Die Tochter besuchte in Luzern laut Beck eine heilpädagogische Schule. Die heute Zwölfjährige, die seit ihrem dritten Lebensjahr mit ihrer Mutter heimatlos durch Europa irrt, sei stark traumatisiert und habe eine eingeschränkte Lernfähigkeit. Sie brauche besondere schulische Betreuung.

Strikt nach Dubliner Abkommen

Die Festnahme durch die Polizei erfolgte aus heiterem Himmel. Kurze Zeit später wurden die beiden nach Belgien abgeschoben, dem Land, wo die Mutter früher ein Asylgesuch eingereicht hatte. So sieht es das Dubliner Abkommen vor.

«Ein grosser Rückschritt», sagt Beck. Ein psychiatrisches Gutachten liege vor. Gemäss diesem brauche das Mädchen dringend ein stabiles Umfeld. Dass es sich um einen Härtefall handelt, ist für Beck klar.

Doch der Vollzug des Gesetzes hat nun eine neue Realität geschaffen: Entwurzelung statt Konstanz. Deutsch hatten die beiden nach Monaten in Deutschland und in der Schweiz längst gelernt. Und nun ein erzwungener Neuanfang – diesmal im flämischen Sprachraum.

Angst, von Landsleuten aufgespürt zu werden

Eine schwierige Familiensituation steht am Anfang dieser Flucht. Sowohl Mutter wie auch die damals dreijährige Tochter erlebten Gewalt und Misshandlungen. 2010 entschied sich die Mutter, das Land zu verlassen. Aus der schriftlich festgehaltenen Fluchtgeschichte geht hervor, dass die Frau nicht auf rechtsstaatliche Hilfe zählen konnte, aufgrund der Nähe des Mannes zu einflussreichen Kreisen. In der muslimischen Familie des Mannes hatte sie eine schwache Position, weil sie einen nebst einem muslimischen auch einen christlichen Elternteil hat. Aus Angst, im Ausland durch Landsleute aufgespürt und verfolgt zu werden, reiste sie im Verlauf ihrer Odyssee sowohl aus Belgien wie auch aus Deutschland Hals über Kopf ab.

Unterschlupf in Räumen der Kirchgemeinde

2017 kamen die beiden in die Schweiz. Um ein Haar hätten sie hier ein Asylgesuch stellen können. Um dies zu ermöglichen, hatten Beck und weitere Helfer eines Unterstützungskomitees in den letzten Monaten den beiden Flüchtlingen so genanntes Kirchenasyl gewährt: Flüchtlinge erhalten Unterkunft und Unterstützung in einer Räumlichkeit der Kirchgemeinde.

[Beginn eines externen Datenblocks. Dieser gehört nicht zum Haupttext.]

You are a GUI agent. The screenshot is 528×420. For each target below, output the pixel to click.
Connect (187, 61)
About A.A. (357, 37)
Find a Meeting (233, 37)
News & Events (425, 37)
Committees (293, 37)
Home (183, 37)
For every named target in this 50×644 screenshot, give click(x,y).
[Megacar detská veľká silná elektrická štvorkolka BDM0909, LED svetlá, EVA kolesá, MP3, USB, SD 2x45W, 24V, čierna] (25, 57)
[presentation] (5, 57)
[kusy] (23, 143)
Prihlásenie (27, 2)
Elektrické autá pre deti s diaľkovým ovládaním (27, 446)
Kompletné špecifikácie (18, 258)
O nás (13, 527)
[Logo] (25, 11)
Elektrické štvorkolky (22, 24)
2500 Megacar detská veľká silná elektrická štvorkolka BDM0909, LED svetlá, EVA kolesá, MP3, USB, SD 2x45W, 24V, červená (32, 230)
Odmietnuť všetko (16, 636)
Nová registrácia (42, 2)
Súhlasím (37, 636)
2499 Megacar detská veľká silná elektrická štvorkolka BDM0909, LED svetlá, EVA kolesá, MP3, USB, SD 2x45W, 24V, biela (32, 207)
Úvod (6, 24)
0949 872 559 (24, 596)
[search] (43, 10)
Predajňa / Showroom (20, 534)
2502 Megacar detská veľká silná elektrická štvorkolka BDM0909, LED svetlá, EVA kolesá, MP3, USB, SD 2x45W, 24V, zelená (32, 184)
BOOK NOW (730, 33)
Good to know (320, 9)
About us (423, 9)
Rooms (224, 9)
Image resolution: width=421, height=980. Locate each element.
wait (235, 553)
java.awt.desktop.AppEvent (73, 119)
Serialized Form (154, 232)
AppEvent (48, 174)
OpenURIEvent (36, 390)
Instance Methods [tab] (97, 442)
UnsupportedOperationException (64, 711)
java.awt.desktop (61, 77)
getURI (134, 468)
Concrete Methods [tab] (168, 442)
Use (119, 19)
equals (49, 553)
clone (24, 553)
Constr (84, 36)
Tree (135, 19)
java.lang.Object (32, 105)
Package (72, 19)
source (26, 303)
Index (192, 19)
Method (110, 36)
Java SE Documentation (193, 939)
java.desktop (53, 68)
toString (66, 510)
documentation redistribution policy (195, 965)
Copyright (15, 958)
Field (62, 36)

Gemäss dem Dubliner Abkommen können Flüchtlinge, deren Ausschaffung während 18 Monaten nicht erfolgt, ein Asylgesuch in ihrem aktuellen Aufenthaltsland stellen – sofern sie in dieser Zeit nicht untertauchen.     

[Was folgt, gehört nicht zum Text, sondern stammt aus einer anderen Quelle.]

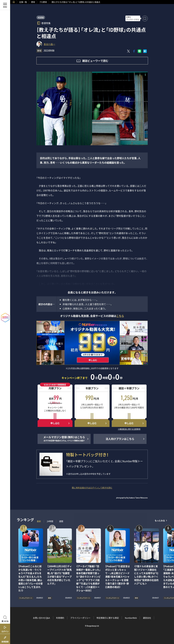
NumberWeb (131, 618)
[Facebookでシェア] (134, 51)
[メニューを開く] (5, 5)
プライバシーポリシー (80, 618)
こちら (120, 316)
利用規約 (60, 618)
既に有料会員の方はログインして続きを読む (92, 488)
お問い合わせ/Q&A (41, 618)
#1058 (41, 18)
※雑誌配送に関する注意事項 (129, 429)
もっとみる (160, 520)
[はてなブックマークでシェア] (145, 51)
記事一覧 (23, 2)
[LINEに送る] (139, 51)
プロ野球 (43, 2)
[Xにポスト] (128, 51)
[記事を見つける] (5, 618)
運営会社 (147, 618)
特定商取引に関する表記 (108, 618)
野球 (33, 2)
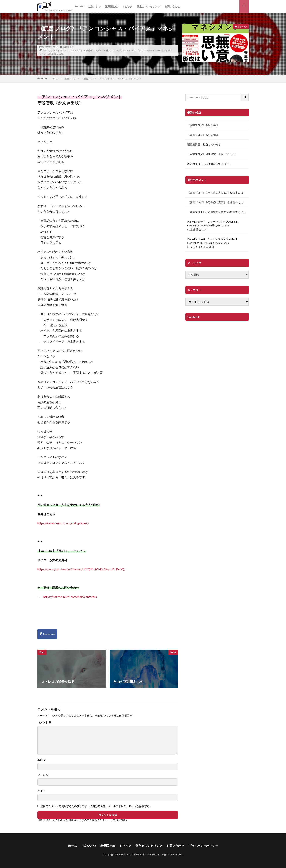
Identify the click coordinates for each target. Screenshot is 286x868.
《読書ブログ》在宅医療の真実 (205, 192)
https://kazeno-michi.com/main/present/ (63, 523)
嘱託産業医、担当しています (204, 144)
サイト (41, 790)
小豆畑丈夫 (234, 192)
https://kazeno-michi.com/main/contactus (70, 597)
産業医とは (111, 6)
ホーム (72, 846)
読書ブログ (68, 47)
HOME (79, 6)
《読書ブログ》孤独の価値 (203, 135)
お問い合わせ (172, 6)
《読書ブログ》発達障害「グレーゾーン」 (212, 154)
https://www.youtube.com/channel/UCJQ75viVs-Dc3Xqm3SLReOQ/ (81, 569)
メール (43, 775)
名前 (41, 760)
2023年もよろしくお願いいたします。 (210, 163)
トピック (127, 6)
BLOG (56, 79)
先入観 (60, 54)
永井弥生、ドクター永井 (96, 50)
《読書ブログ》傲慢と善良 (203, 125)
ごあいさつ (94, 6)
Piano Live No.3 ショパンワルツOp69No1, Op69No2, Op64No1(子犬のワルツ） (212, 223)
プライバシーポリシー (203, 846)
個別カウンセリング (148, 6)
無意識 (53, 54)
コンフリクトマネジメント (55, 50)
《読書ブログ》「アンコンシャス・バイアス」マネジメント (112, 79)
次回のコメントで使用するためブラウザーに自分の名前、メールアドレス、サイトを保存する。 (96, 806)
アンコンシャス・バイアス (122, 50)
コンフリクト (76, 50)
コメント (44, 722)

«Wir gingen davon aus, dass die Polizei die beiden nicht aktiv suchen würde.»

Beck und seine Helfer hatten denn auch von Anfang an den Kontakt zur Luzerner Regierung und zum Migrationsamt gesucht und diese über das Kirchenasyl informiert. Die Behörden hätten stets betont, dass das Gesetz eingehalten werden müsse und dass sie die Ausweisung vollziehen müssten.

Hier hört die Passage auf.